- Information -
>>>>>

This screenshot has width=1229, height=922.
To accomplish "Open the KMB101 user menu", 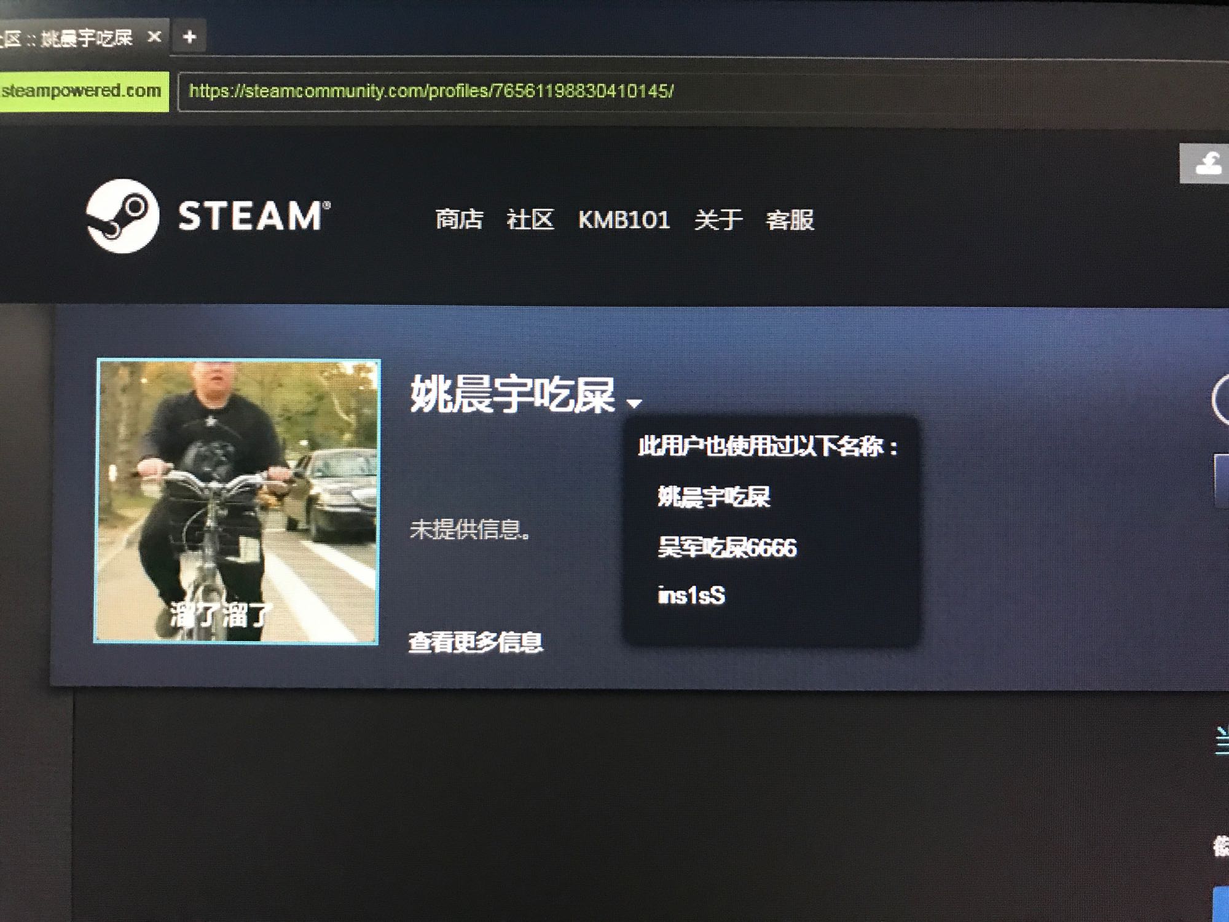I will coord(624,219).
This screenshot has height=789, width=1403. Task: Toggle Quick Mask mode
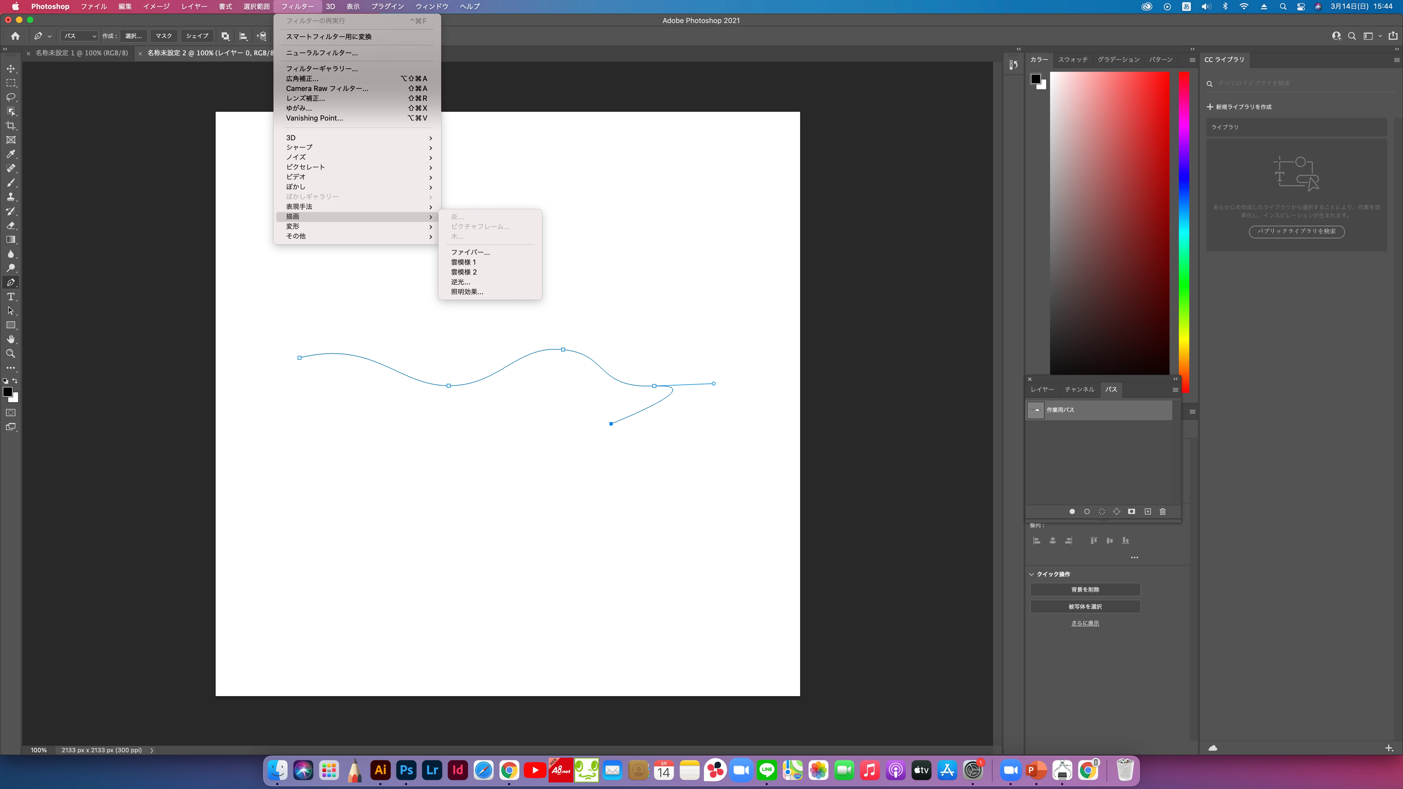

<<<<<
>>>>>

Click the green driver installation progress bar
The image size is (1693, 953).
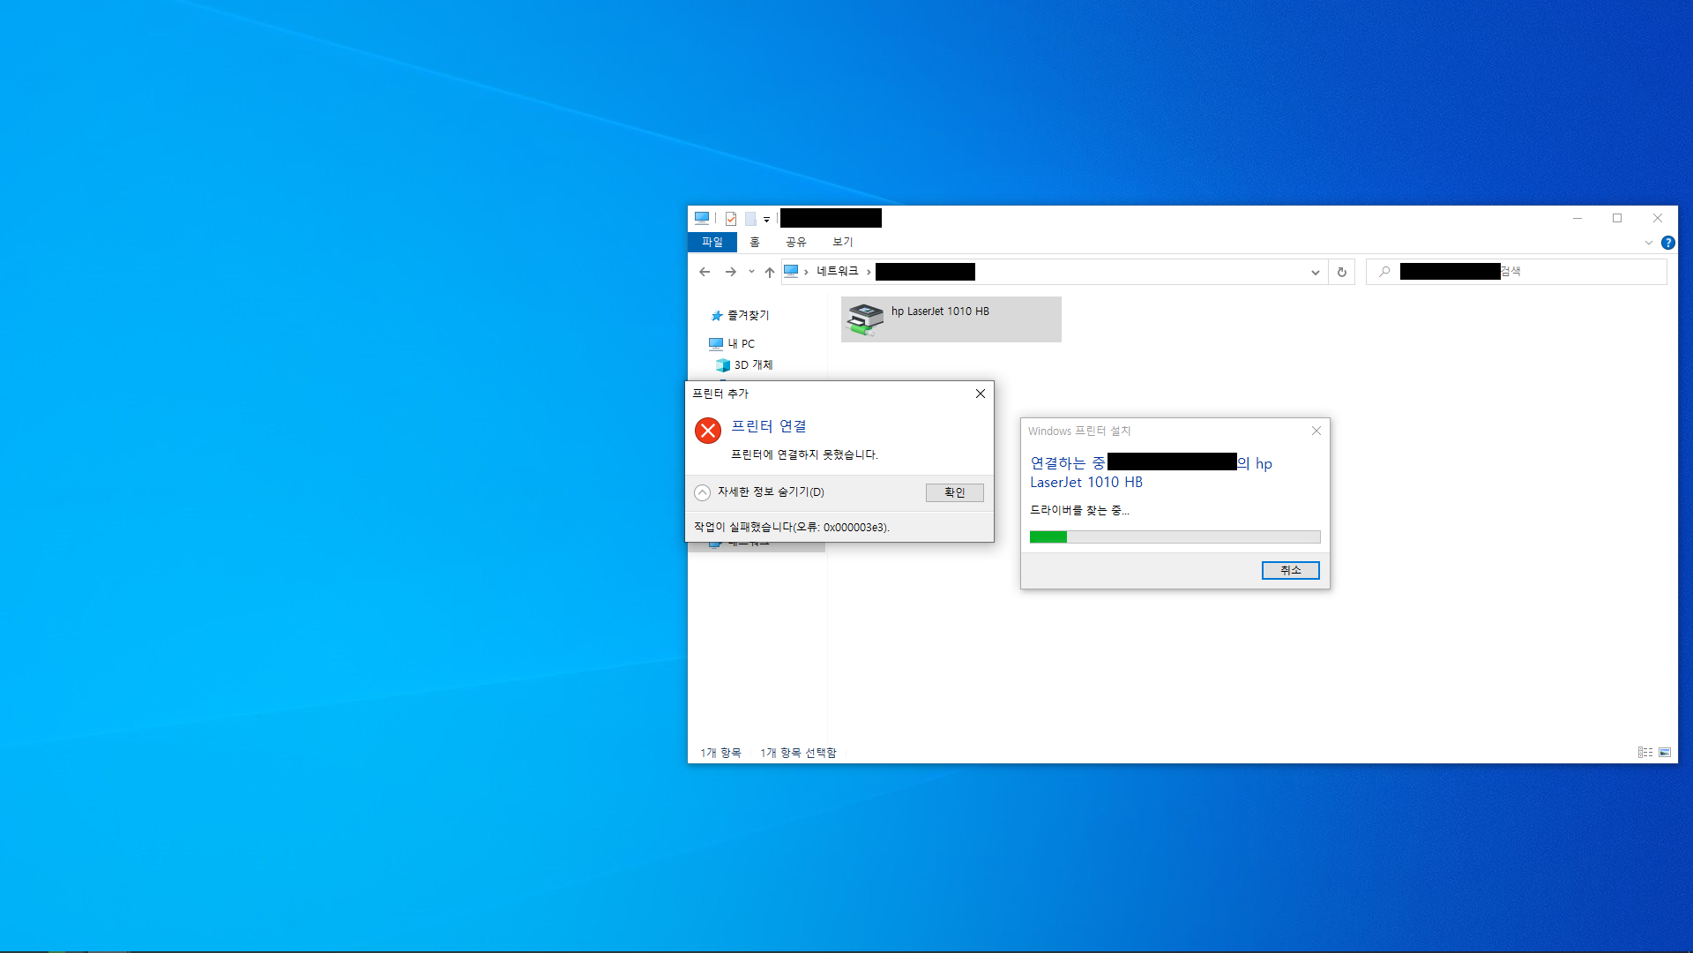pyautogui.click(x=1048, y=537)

<<<<<

- What to work on -
Search the listing above for "This" and copy every line that has it.

- Answer space -
This screenshot has width=1229, height=922.
This screenshot has height=789, width=1403. Task: Toggle Quick Mask mode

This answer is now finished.